Task data:

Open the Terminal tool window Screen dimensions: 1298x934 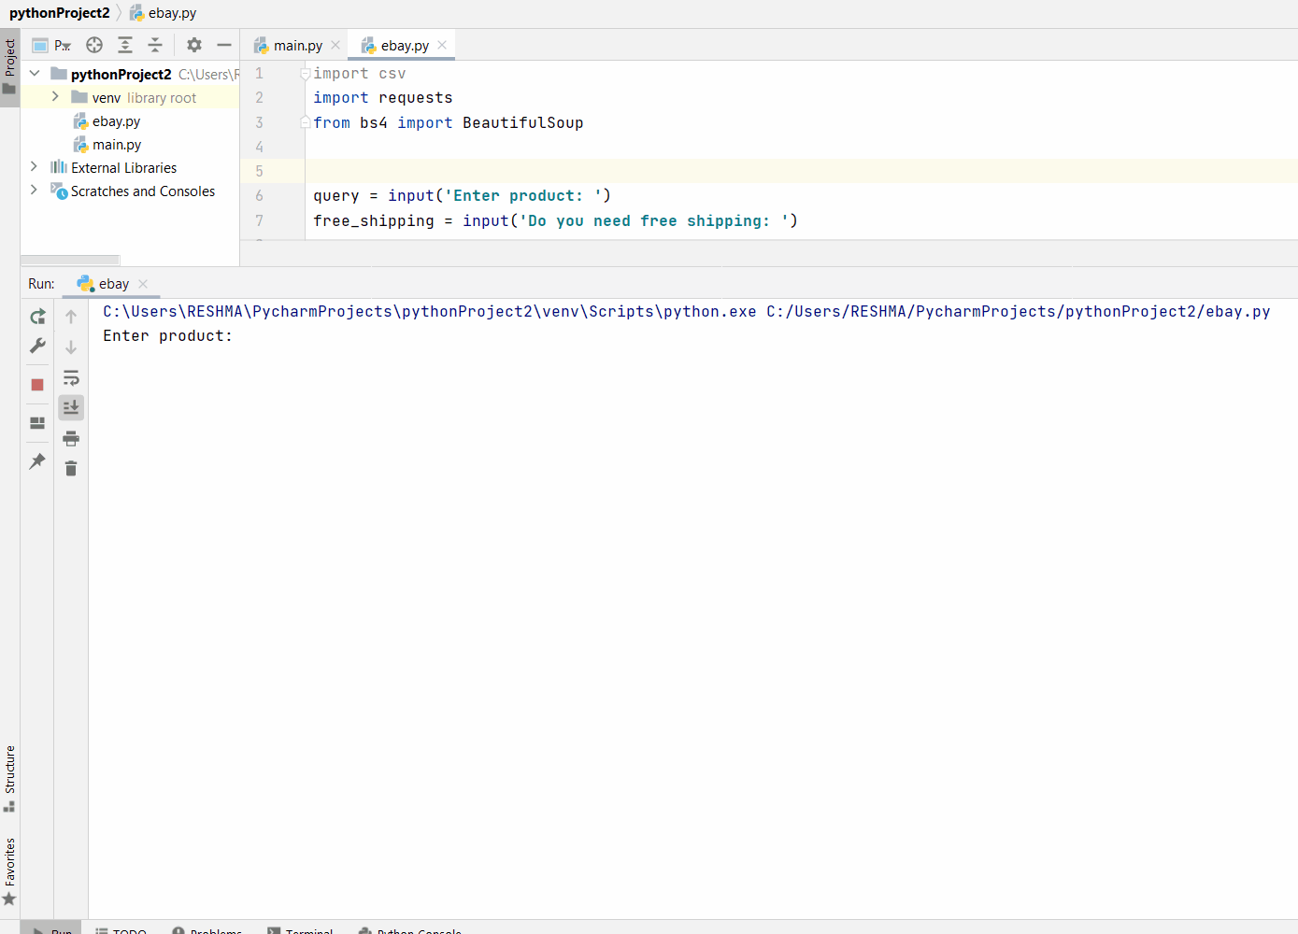coord(300,929)
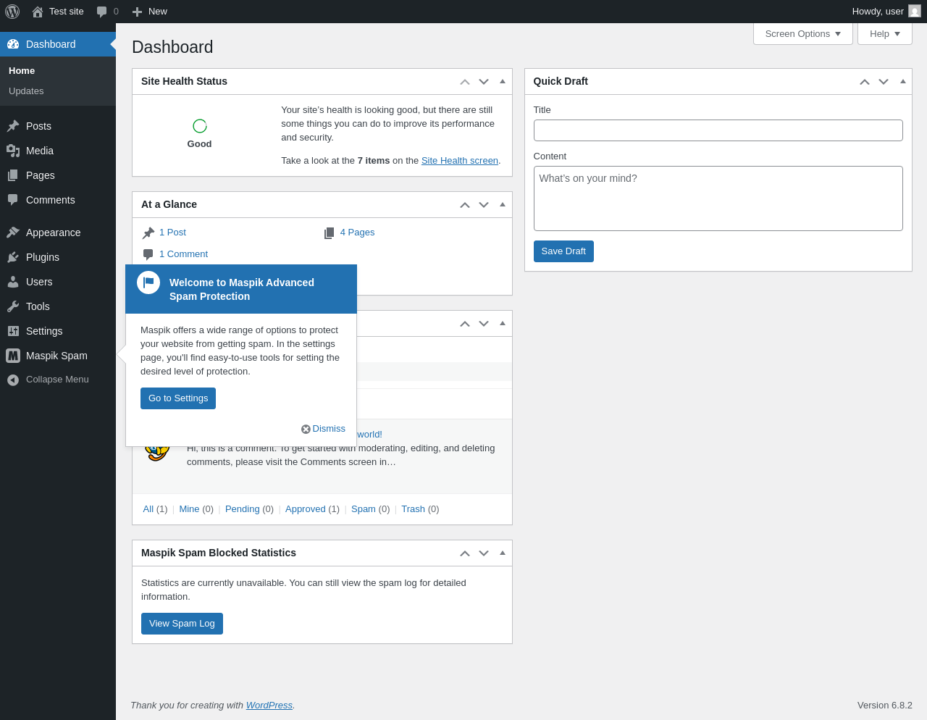Image resolution: width=927 pixels, height=720 pixels.
Task: Click the WordPress logo in admin bar
Action: [12, 12]
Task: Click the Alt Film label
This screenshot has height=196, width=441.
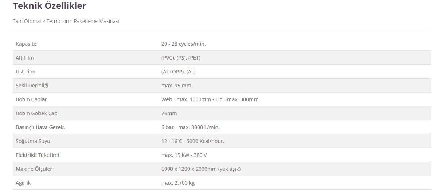Action: [25, 58]
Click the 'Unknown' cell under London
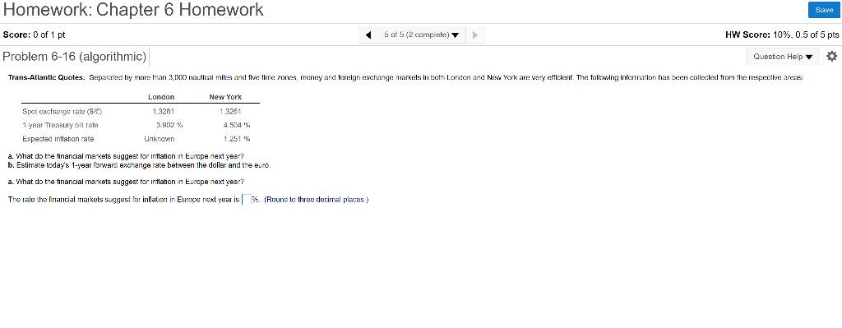Viewport: 842px width, 328px height. [x=160, y=138]
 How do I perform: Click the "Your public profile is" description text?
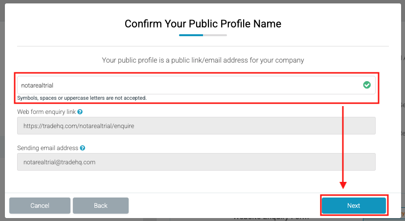click(203, 60)
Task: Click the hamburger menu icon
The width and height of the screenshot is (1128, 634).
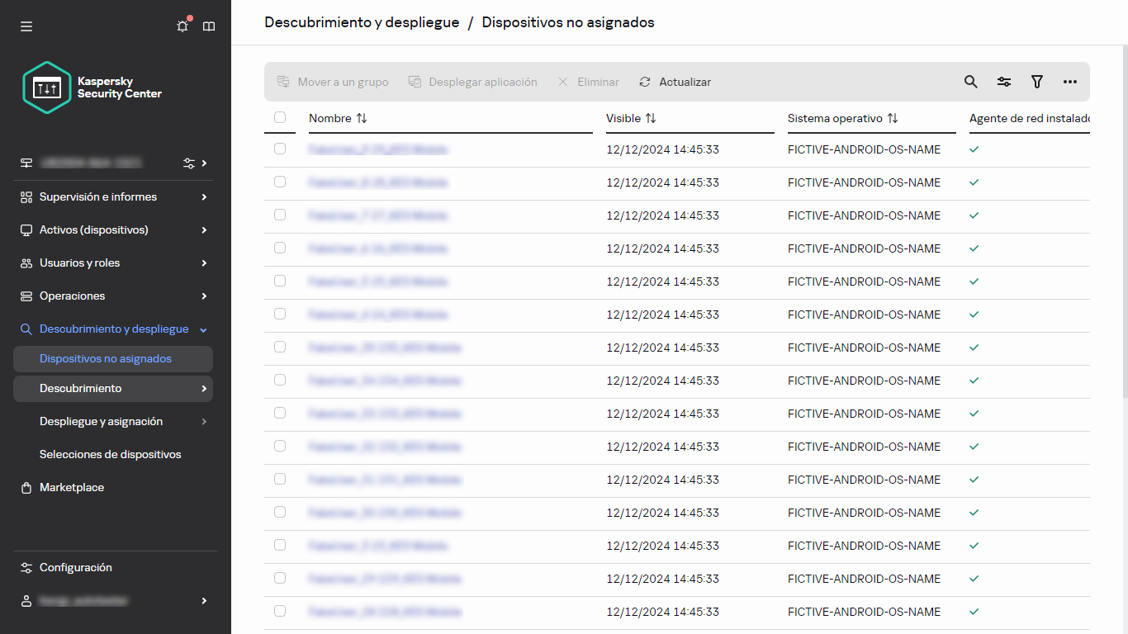Action: [26, 26]
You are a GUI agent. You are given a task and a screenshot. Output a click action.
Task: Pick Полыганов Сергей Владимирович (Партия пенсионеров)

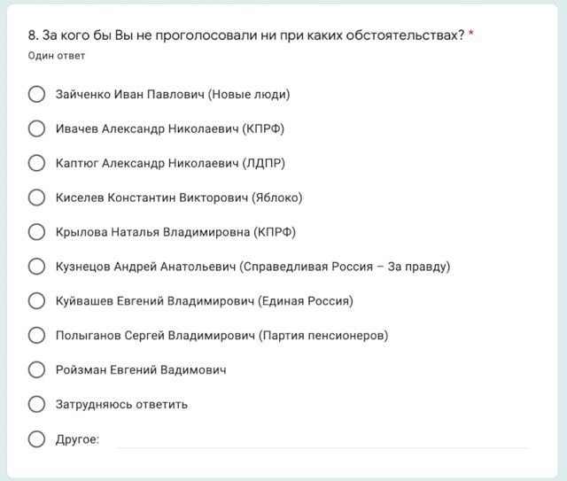[x=37, y=336]
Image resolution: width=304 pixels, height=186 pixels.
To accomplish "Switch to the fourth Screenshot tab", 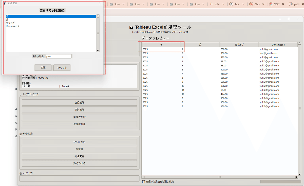I will [177, 4].
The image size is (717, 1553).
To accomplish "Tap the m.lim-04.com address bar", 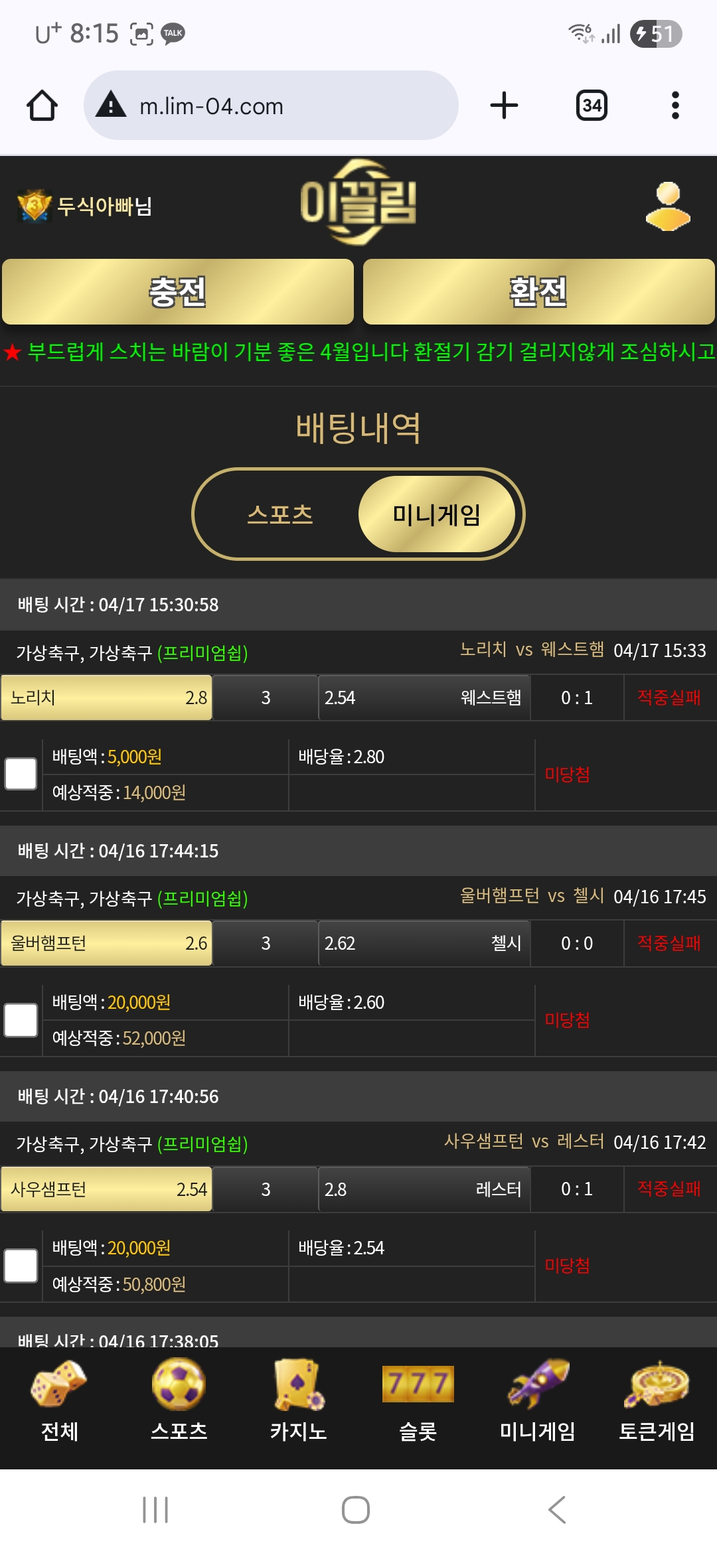I will [271, 106].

Exercise description: Without the pictures, give again exactly the lines above starting at the line containing "Task: Click the hamburger menu icon" and ending at the line containing "You are a GUI".

Task solution:
Task: Click the hamburger menu icon
The width and height of the screenshot is (1128, 634).
Action: [26, 26]
You are a GUI agent. You are given a task and a screenshot. Output a click action.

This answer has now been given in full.